Jeremy Ivey, Invisible Pictures (Anti-)

Jeremy IveyIl n’en faut pas nécessairement beaucoup pour sceller un pacte intime et inaltérable avec une poignée de chansons et leur auteur. En l’occurrence, il a suffi d’un titre et d’un refrain, à l’orée de ce troisième album de Jeremy Ivey. « My family tree is on fire / I don’t belong here / I’m an orphan child / But I’m better on y own. » Il y a quelque chose qui résonne avec une profondeur immédiate dans cette évocation teintée d’ironie d’une irrémédiable déconnexon générationnelle, sur fond de country-rock bringuebalant. On peut en partager, pour une large part, l’ambivalence complexe lorsque la défaillance des aînés préfigure le drame de la perte. Et y entendre à la fois un constat tragique, un souhait par défaut plus que par dépit, et un exutoire pour tenter de conjurer les béances de la généalogie.

Jeremy Ivey
Jeremy Ivey

Il faut bien reconnaître qu’en matière de déficiences parentales, Ivey se pose comme une figure de référence : victime d’une paralysie cérébrale provoquée par les addictions de sa génitrice, peu après sa naissance, il fut ensuite confié aux soins d’une famille adoptive chrétienne intégriste qui lui interdit, jusqu’à l’adolescence, presque tout contact avec le monde extérieur en général et la musique pop – celle du diable – en particulier. Ses tentatives d’évasion précoces le conduisirent à erre pendant plusieurs années entre les bars et les refuges pour SDF, avant qu’il n’atterrisse à Nashville à la fin des années 2000. C’est là qu’il parvint à entamer sa carrière de musicien, d’abord en compagnie de sa femme, Margo Price, au sein de Buffalo Clover, puis en solo à partir de 2019. S’il est toujours malaisé et un peu vain de rattacher une œuvre d’art aux péripéties biographiques dont elle semble être issu, il n’en demeure pas moins que les échos du passé transparaissent ici de tout côté, moins d’ailleurs sous forme de confessions circonstanciées que dans une forme d’engagement presque vital dans la composition et l’interprétation. La musique, seule, a sauvé l’essentiel de cette existence en mille morceaux et cela s’entend, plus encore que dans les albums précédents.

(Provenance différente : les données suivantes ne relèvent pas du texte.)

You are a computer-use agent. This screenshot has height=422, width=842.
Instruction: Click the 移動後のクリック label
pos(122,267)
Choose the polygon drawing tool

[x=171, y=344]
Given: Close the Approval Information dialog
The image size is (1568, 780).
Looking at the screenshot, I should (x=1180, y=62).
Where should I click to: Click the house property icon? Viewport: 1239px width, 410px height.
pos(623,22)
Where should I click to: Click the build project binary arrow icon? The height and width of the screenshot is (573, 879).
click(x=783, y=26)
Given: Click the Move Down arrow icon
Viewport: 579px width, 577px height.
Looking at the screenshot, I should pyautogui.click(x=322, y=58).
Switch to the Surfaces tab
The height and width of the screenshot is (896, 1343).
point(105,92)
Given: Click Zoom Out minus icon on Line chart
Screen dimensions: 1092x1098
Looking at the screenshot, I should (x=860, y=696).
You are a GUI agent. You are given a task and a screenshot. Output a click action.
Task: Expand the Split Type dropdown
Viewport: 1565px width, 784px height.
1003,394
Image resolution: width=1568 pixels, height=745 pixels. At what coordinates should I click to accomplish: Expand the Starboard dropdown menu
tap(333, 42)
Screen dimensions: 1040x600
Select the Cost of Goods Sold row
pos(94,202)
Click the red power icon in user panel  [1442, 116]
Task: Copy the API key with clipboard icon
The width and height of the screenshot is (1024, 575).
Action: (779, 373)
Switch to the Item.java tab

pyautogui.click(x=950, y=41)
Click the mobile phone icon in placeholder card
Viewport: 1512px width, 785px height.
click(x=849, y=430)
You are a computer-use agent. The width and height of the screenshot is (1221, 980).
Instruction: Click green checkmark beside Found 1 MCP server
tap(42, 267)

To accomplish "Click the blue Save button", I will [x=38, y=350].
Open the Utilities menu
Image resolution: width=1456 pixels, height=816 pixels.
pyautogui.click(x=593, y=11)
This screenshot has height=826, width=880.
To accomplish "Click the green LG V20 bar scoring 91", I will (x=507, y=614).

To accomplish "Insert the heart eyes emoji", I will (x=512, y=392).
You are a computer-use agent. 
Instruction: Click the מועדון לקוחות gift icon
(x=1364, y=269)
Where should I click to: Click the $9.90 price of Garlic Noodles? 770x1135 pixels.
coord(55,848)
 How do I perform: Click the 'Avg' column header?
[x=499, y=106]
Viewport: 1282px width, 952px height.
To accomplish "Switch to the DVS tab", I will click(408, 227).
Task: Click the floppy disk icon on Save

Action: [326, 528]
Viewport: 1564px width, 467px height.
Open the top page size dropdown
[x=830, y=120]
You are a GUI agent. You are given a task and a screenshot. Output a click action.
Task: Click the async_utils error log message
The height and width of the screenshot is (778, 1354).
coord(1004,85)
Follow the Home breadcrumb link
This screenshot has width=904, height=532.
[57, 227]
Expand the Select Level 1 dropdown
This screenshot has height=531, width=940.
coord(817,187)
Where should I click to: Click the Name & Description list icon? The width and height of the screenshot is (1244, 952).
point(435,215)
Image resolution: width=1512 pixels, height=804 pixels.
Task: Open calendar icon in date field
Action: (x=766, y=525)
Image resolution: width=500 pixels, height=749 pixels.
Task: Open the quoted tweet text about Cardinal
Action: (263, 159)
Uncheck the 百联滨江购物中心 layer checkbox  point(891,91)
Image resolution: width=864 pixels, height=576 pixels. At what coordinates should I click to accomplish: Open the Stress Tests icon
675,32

Devenu récemment père lui-même, Ivey s’est trouvé inévitablement confronté au retour des enjeux personnels refoulés.  De ce face-à-face avec le questionnement douloureux de la transmission, douze chansons ont fini par surgir, colorées d’amertume et d’espoir. Les traditions musicales servent ici de point d’appui, comme un substitut à d’autres passés défaillants. Pour élaborer ses propres prolongements, Ivey s’est choisi des racines plus fécondes : la pop orchestrale des années 1960 à la Harry Nilsson pour ces arrangements qui décorent parfois de violons et de cuivres des mélodies aux multiples rebonds (Grey Machine) mais aussi les tonalités aigres-douces de l’indie-pop fin de siècle dont on retrouve les traces sur Trial By Fire – superbe évocation de la mélancolie amoureuse qui renouent avec les accents d’Elliott Smith – ou Phantom Limb, presque un clin d’œil à la chanson du même nom autrefois enregistrée par The Shins. Solidement ancré dans ces références qui finissent par lui constituer une sorte parenté élective de substitution, Ivey s’autorise ces petites audaces décalées qui, cumulées, finissent par forger une écriture véritablement personnelle. Elle culmine, en fin d’album, sur Black Mood, grande chanson triste et apaisante où l’évocation sans fard de la dépression parvient, dans l’instant, à exorciser le sentiment qu’elle convoque. Les séquelles encore vivaces du poison et la réalisation en acte de l’antidote : Invisible Pictures offre à entendre une très belle interprétation de ces contrastes essentiels.


Invisible Pictures par Jeremy Ivey est disponible sur le label Anti-.